(Beginning of EXCERPTED DATA)
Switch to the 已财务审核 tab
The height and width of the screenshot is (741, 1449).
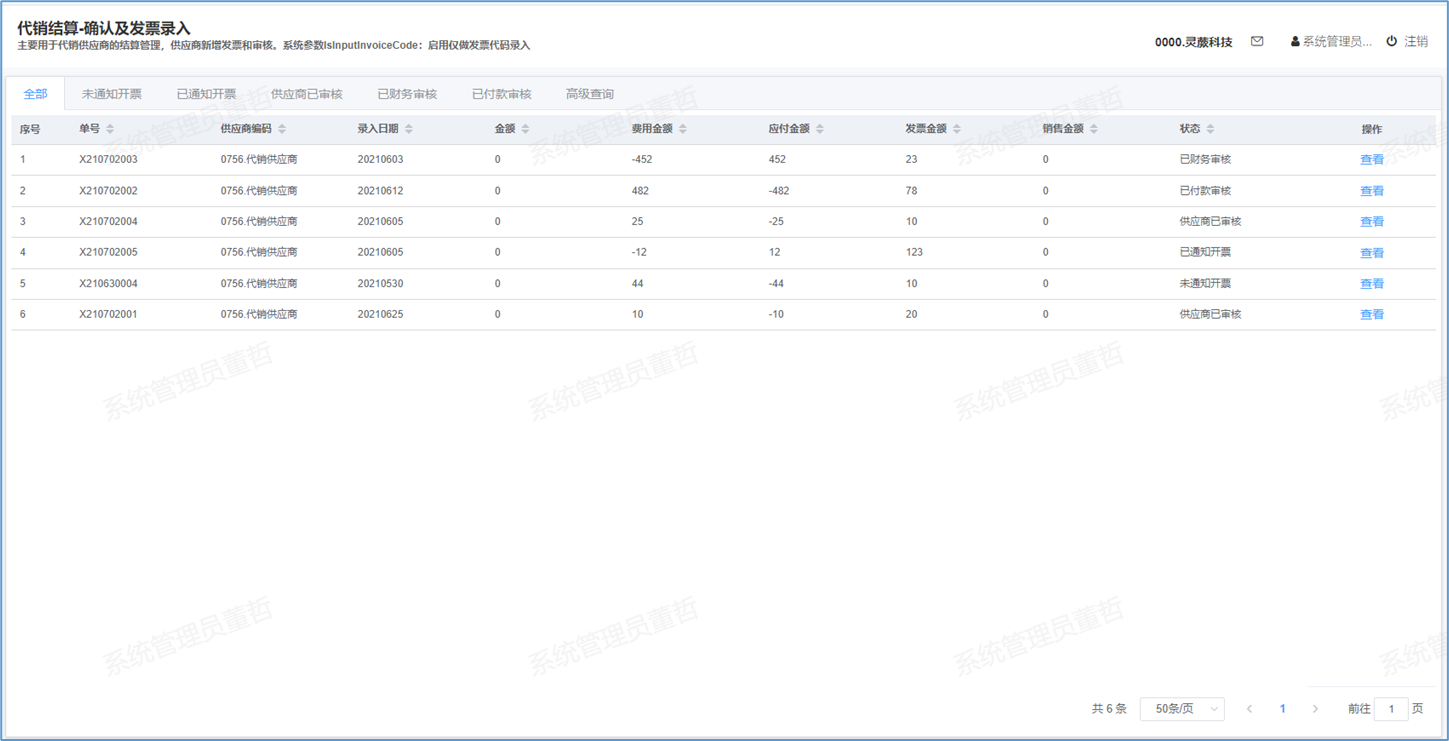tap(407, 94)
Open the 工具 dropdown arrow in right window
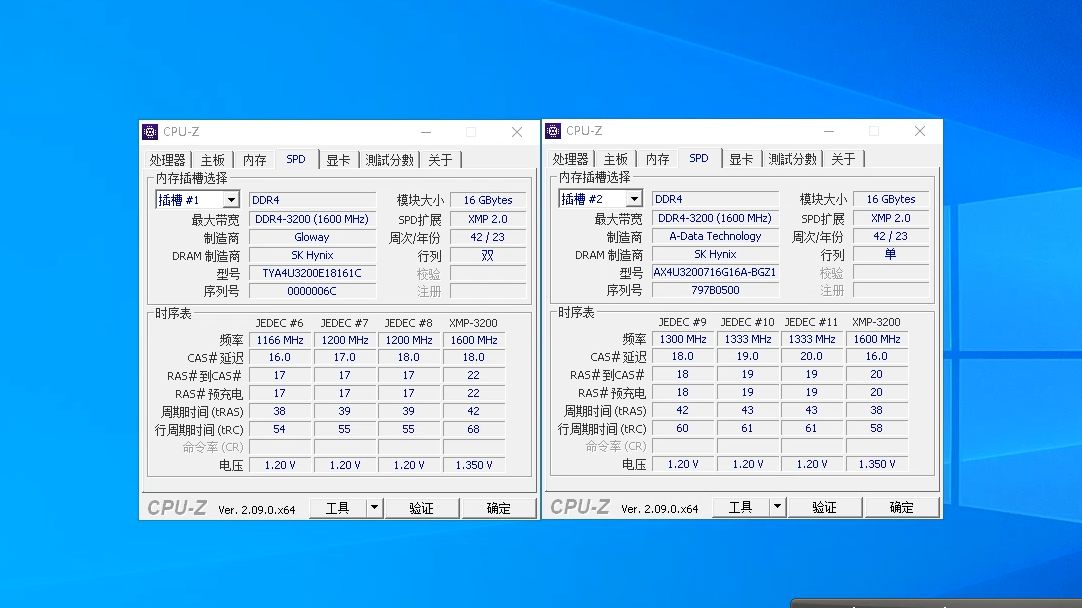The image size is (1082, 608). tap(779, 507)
(End of EXCERPTED DATA)
TASK ITEM:
Transcribe all the lines above exactly, apart from the pictures.

THE COMPLETED TASK:
Switch to the 已财务审核 tab
The height and width of the screenshot is (741, 1449).
tap(407, 94)
Open the 工具 dropdown arrow in right window
The image size is (1082, 608). tap(779, 507)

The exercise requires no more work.